Agnes avait donc un fils, c’était ce blanc-bec qu’il avait vu il y avait deux ou trois jours chez Cecilia où ils avaient dîné, lui et Béatrice, en habits du dimanche, comme il disait pour plaisanter les prétentions sociales de la douce et peu durable Béatrice. Felix était apparu en chemise, un peu surpris qu’on donnât un dîner sans l’inviter. C’était un jeune homme assez sec et même grand, aux cheveux pommadés, il agitait des mains aux ongles vernis et exhibait la blessure de son poignet, une entaille qui n’avait pas affecté l’artère mais il n’y pensait plus. Il scandalisa jusqu’à l’arrivée de Cecilia. Un valet emporta le Paillasse, nom que le jeune l’homme s’était donné lui-même. Ensuite on n’en parla plus.

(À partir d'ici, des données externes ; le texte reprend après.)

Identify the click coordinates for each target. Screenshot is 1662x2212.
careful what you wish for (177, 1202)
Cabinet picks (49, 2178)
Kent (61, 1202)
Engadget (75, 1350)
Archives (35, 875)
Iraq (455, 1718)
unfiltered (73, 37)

Béatrice se grisait comme à tous les repas qu’elle prenait chez les autres. Giselle épouvanta des hommes par le spectacle de son adresse au jeu des fléchettes qu’on lançait sur le derrière blanc d’une statue dont l’endroit était émasculé. Cette femme pouvait plaire. Le comte son époux tuait des imbéciles par le moyen du duel. Il collectionnait les pistolets. On ne l’avait pas encore vu. Giselle le promettait à des hommes circonspects. Notre bourgeois se tenait à l’écart. La féminité l’éblouissait et celle dont usait la comtesse était particulièrement éclairante. Il retournait à Béatrice, ne reconnaissant plus ses parfums et redoutant qu’elle le prît au dépourvu comme elle le désirait peut-être.
Felix revint, cette fois bien mis. Un valet le suivait, qui portait sur ses avant-bras le chapeau, les gants et la canne. Le jeune homme offrit des cigarettes. Cecilia se déplaça jusqu’à lui pour le féliciter. Il dansa avec elle, visiblement amoureux de sa tante. Elle s’amusait. Il conduisait un corps facile et souple pour son âge. Elle perdit haleine au bout de deux valses. Il se jeta dans les bras de Giselle qui se laissa emporter après lui avoir promis de résister au vertige qu’il lui inspirait. Elle était exagérément décolletée et exhibait un cou parfaitement nu. Béatrice jasait sur une chaise. Elle avait connu l’aventure et n’y reviendrait plus, du moins minou en était-il convaincu et il se comportait galamment avec les autres femmes. Il valsait sur un pied, il reconnaissait lui-même qu’il n’avait pas le sens du rythme et confessait à des dames sommaires et distinguées que son cœur penchait délicatement du côté des mélodies dont il sifflota gaiement quelques exemples.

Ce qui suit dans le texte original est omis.